Plusieurs villes chinoises se sont empressées ces derniers jours d'installer des hôpitaux de fortune, comme à Pékin, où un stade a été reconverti en hôpital. Des lits ont été disposés au centre, séparés par des cloisons. Fang Shimin, écrivain et blogueur chinois suivi par près d'un million de personnes sur Twitter, partage ces derniers jours sur son compte des vidéos montrant des hôpitaux croulants de patients sous assistance respiratoire, parfois allongés sur le sol par manque de place.

Situation critique dans les crématoriums

Mais c'est dans les crématoriums du pays que la situation est la plus grave. Là encore, bien qu'aucune communication officielle ne fasse état de difficultés spécifiques, les témoignages alarmants se multiplient.

Un employé d'une maison funéraire de Chongping assure que le nombre de morts ces derniers jours "est beaucoup plus important qu'avant".

"On est tous très occupés, il n'y a plus de place pour les corps dans les chambres froides", estime-t-il.

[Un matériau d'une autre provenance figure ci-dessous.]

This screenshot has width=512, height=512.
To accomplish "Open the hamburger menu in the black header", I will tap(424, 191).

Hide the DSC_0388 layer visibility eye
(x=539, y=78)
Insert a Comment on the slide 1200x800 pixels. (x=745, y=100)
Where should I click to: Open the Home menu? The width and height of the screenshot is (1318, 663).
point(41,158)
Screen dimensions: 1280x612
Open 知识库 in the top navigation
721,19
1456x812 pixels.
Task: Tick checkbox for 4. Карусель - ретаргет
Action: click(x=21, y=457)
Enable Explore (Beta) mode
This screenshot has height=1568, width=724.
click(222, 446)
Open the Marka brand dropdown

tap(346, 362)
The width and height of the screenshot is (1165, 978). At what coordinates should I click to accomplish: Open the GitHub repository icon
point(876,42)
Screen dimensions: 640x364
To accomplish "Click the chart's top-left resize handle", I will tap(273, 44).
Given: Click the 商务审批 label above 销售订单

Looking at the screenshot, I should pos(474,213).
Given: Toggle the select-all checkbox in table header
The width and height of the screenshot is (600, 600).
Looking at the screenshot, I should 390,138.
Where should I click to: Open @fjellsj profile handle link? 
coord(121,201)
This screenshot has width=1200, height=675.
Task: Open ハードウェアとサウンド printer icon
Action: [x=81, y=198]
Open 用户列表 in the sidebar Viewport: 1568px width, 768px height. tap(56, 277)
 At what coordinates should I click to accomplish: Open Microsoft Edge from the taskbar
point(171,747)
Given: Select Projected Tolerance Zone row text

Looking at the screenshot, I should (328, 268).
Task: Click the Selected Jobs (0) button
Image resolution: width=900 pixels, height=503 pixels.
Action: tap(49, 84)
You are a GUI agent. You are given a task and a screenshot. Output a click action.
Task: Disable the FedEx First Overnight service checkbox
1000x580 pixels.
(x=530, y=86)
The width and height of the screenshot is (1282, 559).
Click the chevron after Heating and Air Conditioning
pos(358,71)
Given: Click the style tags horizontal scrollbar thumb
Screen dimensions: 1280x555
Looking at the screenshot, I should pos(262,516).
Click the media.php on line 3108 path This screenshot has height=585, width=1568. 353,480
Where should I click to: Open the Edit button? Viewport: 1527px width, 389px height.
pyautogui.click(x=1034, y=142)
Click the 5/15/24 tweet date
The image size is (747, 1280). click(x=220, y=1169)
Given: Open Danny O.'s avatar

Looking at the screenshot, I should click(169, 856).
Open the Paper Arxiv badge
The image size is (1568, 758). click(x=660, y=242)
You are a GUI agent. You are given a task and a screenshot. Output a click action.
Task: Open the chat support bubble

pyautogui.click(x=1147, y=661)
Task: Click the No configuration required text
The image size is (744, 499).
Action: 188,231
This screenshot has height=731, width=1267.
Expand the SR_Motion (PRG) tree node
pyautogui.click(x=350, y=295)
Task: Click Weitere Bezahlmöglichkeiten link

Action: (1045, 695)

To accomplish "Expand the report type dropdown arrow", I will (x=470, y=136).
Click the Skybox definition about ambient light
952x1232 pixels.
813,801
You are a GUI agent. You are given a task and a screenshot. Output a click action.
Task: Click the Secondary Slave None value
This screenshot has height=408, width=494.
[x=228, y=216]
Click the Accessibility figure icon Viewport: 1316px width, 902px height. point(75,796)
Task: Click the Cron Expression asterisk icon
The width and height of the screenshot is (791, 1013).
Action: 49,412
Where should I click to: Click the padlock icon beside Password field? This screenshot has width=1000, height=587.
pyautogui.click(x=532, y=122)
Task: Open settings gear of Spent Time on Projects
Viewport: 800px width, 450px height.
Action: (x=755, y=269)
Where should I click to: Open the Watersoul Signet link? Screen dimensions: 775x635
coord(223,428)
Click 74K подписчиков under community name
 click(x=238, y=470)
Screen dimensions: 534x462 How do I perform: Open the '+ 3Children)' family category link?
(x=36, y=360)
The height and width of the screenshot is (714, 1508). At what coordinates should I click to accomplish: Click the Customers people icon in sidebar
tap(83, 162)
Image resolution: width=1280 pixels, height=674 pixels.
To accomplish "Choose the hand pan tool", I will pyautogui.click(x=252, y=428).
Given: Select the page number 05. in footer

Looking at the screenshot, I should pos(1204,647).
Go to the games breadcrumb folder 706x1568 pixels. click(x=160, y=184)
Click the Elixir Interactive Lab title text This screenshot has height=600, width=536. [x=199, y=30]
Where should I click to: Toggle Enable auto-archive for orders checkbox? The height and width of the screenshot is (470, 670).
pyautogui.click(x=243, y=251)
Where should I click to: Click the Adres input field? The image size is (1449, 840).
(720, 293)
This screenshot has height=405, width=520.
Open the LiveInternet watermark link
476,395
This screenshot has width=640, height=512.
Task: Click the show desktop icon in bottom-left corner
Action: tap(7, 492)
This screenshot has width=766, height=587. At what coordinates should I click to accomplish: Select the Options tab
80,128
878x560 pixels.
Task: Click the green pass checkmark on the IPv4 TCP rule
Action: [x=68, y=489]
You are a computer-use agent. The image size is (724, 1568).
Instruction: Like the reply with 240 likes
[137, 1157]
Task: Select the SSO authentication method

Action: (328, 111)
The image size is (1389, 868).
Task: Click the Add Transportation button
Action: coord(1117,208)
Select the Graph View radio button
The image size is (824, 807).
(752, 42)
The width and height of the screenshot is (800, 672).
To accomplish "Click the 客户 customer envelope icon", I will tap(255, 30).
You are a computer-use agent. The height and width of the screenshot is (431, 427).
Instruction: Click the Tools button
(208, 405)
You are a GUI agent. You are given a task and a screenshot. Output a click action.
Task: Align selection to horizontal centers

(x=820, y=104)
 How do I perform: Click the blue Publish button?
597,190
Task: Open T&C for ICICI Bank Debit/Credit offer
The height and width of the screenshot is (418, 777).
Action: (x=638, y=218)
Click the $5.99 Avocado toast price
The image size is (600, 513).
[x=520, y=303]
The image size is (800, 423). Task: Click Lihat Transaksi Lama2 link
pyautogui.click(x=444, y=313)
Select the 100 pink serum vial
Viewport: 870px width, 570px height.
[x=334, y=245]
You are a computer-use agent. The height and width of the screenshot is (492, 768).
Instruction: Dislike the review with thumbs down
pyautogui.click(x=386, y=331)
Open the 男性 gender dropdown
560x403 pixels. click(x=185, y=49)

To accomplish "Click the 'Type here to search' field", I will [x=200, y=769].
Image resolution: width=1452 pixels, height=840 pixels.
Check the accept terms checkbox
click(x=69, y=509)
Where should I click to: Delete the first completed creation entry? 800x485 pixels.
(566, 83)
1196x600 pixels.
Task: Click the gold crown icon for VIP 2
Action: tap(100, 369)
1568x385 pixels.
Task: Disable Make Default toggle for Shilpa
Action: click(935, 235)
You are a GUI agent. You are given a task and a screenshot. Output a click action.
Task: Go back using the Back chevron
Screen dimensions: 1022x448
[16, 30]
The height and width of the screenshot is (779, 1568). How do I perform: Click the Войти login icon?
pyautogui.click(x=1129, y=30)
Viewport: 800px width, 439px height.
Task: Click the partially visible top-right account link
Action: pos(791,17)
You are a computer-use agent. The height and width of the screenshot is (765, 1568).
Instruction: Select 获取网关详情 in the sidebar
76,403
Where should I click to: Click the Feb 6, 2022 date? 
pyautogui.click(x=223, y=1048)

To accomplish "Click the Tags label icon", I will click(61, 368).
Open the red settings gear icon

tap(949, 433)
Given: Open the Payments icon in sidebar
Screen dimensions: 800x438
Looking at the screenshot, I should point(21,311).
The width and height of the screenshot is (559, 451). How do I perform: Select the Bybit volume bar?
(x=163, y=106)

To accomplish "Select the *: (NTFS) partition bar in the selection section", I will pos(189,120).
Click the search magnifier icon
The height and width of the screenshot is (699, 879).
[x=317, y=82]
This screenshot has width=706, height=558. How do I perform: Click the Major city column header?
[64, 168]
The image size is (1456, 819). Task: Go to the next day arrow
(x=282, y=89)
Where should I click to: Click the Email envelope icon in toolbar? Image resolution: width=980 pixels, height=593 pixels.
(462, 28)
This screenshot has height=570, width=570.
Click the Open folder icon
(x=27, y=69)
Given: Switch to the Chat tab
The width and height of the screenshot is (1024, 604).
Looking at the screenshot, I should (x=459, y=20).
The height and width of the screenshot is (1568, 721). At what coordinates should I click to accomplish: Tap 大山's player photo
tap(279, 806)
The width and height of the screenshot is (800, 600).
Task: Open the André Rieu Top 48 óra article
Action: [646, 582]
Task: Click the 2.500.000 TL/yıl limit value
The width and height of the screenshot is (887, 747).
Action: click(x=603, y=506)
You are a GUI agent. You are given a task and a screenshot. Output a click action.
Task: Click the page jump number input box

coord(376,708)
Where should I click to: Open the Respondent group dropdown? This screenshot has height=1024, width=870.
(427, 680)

À Pékin, "évidemment que nous sommes occupés, quel endroit ne l'est pas en ce moment?", s'interroge un employé d'une maison funéraire. Quant à Canton, au sud du pays, un homme fait état d'une situation "extrêmement préoccupante". "Nous incinérons plus de 40 corps par jour contre une douzaine auparavant. On est trois à quatre fois plus chargé que les années précédentes".

Toujours sur Twitter, Fang Shimin a partagé ce mardi une vidéo tournée dans une maison funéraire chinoise. Des dizaines de cadavres enveloppés dans des housses jaunes ou oranges sont déposés à même le sol.

Dans les prochaines semaines, la situation devrait empirer. Le Nouvel An lunaire, prévu en janvier, va entraîner sur les routes des millions de Chinois, désireux de célébrer cette fête en famille. Une étude récemment publiée par trois professeurs de l'Université de Hong Kong annonce la mort possible dans les prochains mois d'un million de personnes.